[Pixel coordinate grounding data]

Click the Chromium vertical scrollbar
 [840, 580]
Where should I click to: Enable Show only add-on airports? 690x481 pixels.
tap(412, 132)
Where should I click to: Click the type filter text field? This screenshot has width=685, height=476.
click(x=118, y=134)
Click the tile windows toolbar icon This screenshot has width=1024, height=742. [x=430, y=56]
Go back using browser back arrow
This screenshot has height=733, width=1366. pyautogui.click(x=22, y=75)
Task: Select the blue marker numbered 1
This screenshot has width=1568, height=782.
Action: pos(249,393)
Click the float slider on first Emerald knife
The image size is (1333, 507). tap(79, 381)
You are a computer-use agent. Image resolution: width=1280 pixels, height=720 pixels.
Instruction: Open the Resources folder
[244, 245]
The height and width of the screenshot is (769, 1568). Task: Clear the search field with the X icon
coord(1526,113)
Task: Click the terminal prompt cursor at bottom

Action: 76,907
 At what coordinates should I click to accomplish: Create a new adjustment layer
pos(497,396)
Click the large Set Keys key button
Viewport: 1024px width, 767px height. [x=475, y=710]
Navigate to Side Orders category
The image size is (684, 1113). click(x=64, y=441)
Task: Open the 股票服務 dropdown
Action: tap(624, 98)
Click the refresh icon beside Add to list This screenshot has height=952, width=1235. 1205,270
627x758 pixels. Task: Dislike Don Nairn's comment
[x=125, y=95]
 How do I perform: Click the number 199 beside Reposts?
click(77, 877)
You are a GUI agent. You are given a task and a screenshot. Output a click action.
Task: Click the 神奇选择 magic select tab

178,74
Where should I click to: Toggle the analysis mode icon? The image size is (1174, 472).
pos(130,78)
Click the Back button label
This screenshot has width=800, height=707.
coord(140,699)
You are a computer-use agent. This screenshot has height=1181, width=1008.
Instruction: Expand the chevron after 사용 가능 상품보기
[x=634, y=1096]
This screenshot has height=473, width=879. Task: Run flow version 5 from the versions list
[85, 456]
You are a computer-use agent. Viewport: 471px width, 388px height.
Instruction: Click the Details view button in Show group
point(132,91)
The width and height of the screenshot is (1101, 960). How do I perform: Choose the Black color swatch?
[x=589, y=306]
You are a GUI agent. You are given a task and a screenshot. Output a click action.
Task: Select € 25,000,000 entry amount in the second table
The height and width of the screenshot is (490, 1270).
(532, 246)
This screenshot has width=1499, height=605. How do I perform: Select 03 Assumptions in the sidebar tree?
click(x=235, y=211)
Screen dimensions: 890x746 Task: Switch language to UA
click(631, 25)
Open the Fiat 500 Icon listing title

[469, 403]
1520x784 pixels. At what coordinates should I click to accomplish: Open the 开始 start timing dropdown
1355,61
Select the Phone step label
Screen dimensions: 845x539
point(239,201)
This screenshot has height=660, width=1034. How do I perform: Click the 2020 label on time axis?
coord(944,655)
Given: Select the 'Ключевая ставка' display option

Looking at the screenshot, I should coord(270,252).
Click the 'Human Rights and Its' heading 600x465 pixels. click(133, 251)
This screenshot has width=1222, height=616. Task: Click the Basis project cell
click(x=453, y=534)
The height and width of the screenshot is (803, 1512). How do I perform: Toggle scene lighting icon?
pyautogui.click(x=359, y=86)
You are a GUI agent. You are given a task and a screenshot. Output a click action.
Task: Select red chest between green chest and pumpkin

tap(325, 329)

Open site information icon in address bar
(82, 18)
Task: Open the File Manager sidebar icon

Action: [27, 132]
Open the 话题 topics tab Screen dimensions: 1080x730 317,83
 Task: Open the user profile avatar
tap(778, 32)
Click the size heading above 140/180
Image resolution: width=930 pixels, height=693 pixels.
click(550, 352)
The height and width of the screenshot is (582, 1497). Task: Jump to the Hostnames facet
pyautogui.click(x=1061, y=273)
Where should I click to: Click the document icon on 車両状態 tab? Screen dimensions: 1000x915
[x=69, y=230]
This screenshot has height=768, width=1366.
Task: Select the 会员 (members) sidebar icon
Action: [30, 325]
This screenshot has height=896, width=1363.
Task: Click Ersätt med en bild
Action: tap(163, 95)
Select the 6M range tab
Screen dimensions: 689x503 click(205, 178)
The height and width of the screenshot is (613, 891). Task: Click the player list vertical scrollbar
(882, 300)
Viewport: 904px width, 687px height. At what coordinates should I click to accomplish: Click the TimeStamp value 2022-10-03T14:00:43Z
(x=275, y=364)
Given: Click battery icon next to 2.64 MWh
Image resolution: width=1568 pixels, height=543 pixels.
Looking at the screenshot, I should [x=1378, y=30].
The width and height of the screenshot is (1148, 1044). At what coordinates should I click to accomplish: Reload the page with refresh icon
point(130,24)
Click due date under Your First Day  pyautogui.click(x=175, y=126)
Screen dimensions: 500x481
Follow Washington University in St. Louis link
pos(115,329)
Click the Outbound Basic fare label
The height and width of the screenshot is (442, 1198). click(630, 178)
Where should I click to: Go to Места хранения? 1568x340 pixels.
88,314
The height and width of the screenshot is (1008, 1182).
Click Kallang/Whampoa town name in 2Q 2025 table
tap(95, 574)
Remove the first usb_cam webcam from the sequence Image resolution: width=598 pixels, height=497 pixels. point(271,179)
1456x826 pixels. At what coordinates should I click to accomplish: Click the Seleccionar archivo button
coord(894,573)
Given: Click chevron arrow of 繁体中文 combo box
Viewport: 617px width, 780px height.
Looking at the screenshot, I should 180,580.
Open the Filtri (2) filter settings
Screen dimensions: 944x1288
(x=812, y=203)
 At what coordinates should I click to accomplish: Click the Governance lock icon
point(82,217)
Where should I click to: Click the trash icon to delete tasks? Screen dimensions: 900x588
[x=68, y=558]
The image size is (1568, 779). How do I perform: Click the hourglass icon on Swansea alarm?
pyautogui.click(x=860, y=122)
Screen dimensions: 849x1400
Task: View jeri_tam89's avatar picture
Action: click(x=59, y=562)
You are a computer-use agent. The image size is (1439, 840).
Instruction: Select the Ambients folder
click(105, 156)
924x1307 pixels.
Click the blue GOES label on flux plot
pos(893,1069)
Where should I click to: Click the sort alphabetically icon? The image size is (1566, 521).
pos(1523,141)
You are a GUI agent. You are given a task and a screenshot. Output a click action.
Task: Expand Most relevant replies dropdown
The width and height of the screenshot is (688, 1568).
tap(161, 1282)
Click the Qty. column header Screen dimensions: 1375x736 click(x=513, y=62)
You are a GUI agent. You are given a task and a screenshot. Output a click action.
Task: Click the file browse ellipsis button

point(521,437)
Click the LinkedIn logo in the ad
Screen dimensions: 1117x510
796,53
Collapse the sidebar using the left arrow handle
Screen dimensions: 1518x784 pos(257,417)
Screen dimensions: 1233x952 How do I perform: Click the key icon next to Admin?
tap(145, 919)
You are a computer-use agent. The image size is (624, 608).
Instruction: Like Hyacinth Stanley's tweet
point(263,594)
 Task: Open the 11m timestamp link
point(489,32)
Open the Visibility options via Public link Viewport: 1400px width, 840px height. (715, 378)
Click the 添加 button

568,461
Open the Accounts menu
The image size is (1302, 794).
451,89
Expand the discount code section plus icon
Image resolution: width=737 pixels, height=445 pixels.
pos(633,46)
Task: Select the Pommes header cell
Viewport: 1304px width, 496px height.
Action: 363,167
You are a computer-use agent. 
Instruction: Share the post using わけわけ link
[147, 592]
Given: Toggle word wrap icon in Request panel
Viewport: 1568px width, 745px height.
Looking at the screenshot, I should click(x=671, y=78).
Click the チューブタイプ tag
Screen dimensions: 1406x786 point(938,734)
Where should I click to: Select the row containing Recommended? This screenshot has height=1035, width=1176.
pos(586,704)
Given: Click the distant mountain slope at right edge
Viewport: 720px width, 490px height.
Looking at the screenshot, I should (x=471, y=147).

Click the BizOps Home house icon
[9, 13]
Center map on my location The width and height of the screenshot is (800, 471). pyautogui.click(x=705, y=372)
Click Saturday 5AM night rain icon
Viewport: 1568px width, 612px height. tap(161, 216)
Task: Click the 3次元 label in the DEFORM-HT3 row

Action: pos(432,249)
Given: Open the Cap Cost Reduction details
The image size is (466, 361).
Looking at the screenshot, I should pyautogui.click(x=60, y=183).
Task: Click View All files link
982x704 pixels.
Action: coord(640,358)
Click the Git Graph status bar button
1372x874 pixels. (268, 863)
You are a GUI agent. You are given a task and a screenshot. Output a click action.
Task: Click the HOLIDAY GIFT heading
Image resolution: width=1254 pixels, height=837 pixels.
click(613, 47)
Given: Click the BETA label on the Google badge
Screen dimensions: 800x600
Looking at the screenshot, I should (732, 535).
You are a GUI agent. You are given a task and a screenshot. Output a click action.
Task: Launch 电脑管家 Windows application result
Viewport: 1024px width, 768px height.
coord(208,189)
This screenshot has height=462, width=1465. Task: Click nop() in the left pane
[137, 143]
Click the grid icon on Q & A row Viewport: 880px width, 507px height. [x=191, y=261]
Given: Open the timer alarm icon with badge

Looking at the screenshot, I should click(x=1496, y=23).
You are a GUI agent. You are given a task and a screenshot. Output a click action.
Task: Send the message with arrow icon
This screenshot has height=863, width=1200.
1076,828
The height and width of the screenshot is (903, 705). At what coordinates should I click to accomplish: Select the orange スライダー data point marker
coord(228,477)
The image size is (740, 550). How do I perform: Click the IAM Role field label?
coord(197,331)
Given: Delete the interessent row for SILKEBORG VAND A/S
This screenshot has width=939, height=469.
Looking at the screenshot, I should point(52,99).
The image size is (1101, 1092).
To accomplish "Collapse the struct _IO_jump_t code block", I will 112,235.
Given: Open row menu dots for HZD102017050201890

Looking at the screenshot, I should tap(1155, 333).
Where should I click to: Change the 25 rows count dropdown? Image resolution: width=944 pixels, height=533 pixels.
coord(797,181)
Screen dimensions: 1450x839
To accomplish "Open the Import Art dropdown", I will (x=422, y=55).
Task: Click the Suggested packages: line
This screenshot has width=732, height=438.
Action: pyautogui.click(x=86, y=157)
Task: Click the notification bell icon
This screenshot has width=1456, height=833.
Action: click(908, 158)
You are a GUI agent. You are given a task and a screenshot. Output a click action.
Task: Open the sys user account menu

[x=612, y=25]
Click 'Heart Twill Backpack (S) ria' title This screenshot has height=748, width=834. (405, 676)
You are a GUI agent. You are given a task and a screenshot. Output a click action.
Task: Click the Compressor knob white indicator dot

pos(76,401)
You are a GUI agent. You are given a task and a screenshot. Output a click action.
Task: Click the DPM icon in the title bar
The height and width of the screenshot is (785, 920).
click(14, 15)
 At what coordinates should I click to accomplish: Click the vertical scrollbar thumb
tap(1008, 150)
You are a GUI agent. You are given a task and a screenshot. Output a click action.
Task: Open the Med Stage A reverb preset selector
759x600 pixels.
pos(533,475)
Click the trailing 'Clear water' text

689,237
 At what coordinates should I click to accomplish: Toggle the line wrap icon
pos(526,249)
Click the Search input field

▶ [What this task involves]: Beginning at the line above with "Click the Qty." and finishing at the line with "You are a computer-use agent. The image size is (624, 608).", return each line exactly and return nothing else.

▶ [Solution to this problem]:
Click the Qty. column header Screen dimensions: 1375x736 click(x=513, y=62)
You are a GUI agent. You are given a task and a screenshot. Output a click action.
Task: Click the file browse ellipsis button

point(521,437)
Click the LinkedIn logo in the ad
Screen dimensions: 1117x510
796,53
Collapse the sidebar using the left arrow handle
Screen dimensions: 1518x784 pos(257,417)
Screen dimensions: 1233x952 How do I perform: Click the key icon next to Admin?
tap(145, 919)
You are a computer-use agent. The image size is (624, 608).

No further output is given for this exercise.